Each entry must appear in the answer exactly as written.

Start of Recorded information

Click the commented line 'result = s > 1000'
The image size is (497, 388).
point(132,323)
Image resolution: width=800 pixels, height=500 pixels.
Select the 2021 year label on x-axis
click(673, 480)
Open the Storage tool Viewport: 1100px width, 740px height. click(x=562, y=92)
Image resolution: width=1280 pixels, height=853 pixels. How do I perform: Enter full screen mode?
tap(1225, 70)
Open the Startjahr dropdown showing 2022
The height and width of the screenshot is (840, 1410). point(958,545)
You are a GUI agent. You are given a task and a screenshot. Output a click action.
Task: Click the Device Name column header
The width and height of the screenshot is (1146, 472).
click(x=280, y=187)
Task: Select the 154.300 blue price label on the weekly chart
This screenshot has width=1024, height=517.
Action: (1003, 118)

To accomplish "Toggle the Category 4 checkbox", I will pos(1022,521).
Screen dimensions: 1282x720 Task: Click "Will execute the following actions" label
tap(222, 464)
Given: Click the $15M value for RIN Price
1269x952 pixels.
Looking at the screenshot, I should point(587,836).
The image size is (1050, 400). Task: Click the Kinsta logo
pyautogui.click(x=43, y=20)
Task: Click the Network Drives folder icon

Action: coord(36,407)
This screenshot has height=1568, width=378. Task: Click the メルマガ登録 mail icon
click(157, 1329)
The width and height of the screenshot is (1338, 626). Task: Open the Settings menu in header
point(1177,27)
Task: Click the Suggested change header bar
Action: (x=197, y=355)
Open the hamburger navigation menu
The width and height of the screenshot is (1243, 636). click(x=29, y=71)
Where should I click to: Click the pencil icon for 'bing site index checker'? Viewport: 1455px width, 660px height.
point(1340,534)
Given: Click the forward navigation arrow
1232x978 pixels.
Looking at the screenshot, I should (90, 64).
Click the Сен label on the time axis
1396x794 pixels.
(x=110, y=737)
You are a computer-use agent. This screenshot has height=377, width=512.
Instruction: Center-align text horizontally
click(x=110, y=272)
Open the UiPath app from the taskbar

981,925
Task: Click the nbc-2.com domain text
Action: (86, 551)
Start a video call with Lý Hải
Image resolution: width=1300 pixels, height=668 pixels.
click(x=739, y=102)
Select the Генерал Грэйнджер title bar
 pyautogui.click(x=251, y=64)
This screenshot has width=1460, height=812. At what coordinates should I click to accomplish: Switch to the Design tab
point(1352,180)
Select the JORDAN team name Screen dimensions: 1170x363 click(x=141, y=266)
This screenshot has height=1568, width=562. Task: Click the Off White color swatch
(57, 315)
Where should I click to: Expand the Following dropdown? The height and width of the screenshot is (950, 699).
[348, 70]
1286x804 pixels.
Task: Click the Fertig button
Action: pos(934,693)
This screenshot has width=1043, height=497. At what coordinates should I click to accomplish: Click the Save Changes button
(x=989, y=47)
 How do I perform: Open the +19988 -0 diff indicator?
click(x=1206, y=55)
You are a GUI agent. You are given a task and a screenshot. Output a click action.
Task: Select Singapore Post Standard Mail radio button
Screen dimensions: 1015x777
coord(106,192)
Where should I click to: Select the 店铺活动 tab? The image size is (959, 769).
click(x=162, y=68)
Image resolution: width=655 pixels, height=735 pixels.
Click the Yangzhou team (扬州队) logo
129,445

End of Recorded information

### Response to the task
Click the commented line 'result = s > 1000'
The image size is (497, 388).
point(132,323)
Image resolution: width=800 pixels, height=500 pixels.
Select the 2021 year label on x-axis
click(673, 480)
Open the Storage tool Viewport: 1100px width, 740px height. click(x=562, y=92)
Image resolution: width=1280 pixels, height=853 pixels. How do I perform: Enter full screen mode?
tap(1225, 70)
Open the Startjahr dropdown showing 2022
The height and width of the screenshot is (840, 1410). point(958,545)
You are a GUI agent. You are given a task and a screenshot. Output a click action.
Task: Click the Device Name column header
The width and height of the screenshot is (1146, 472).
click(x=280, y=187)
Task: Select the 154.300 blue price label on the weekly chart
This screenshot has width=1024, height=517.
Action: (1003, 118)

To accomplish "Toggle the Category 4 checkbox", I will pos(1022,521).
Screen dimensions: 1282x720 Task: Click "Will execute the following actions" label
tap(222, 464)
Given: Click the $15M value for RIN Price
1269x952 pixels.
Looking at the screenshot, I should point(587,836).
The image size is (1050, 400). Task: Click the Kinsta logo
pyautogui.click(x=43, y=20)
Task: Click the Network Drives folder icon

Action: coord(36,407)
This screenshot has height=1568, width=378. Task: Click the メルマガ登録 mail icon
click(157, 1329)
The width and height of the screenshot is (1338, 626). Task: Open the Settings menu in header
point(1177,27)
Task: Click the Suggested change header bar
Action: (x=197, y=355)
Open the hamburger navigation menu
The width and height of the screenshot is (1243, 636). click(x=29, y=71)
Where should I click to: Click the pencil icon for 'bing site index checker'? Viewport: 1455px width, 660px height.
point(1340,534)
Given: Click the forward navigation arrow
1232x978 pixels.
Looking at the screenshot, I should (90, 64).
Click the Сен label on the time axis
1396x794 pixels.
(x=110, y=737)
You are a computer-use agent. This screenshot has height=377, width=512.
Instruction: Center-align text horizontally
click(x=110, y=272)
Open the UiPath app from the taskbar

981,925
Task: Click the nbc-2.com domain text
Action: (86, 551)
Start a video call with Lý Hải
Image resolution: width=1300 pixels, height=668 pixels.
click(x=739, y=102)
Select the Генерал Грэйнджер title bar
 pyautogui.click(x=251, y=64)
This screenshot has width=1460, height=812. At what coordinates should I click to accomplish: Switch to the Design tab
point(1352,180)
Select the JORDAN team name Screen dimensions: 1170x363 click(x=141, y=266)
This screenshot has height=1568, width=562. Task: Click the Off White color swatch
(57, 315)
Where should I click to: Expand the Following dropdown? The height and width of the screenshot is (950, 699).
[348, 70]
1286x804 pixels.
Task: Click the Fertig button
Action: pos(934,693)
This screenshot has width=1043, height=497. At what coordinates should I click to accomplish: Click the Save Changes button
(x=989, y=47)
 How do I perform: Open the +19988 -0 diff indicator?
click(x=1206, y=55)
You are a GUI agent. You are given a task and a screenshot. Output a click action.
Task: Select Singapore Post Standard Mail radio button
Screen dimensions: 1015x777
coord(106,192)
Where should I click to: Select the 店铺活动 tab? The image size is (959, 769).
click(x=162, y=68)
Image resolution: width=655 pixels, height=735 pixels.
Click the Yangzhou team (扬州队) logo
129,445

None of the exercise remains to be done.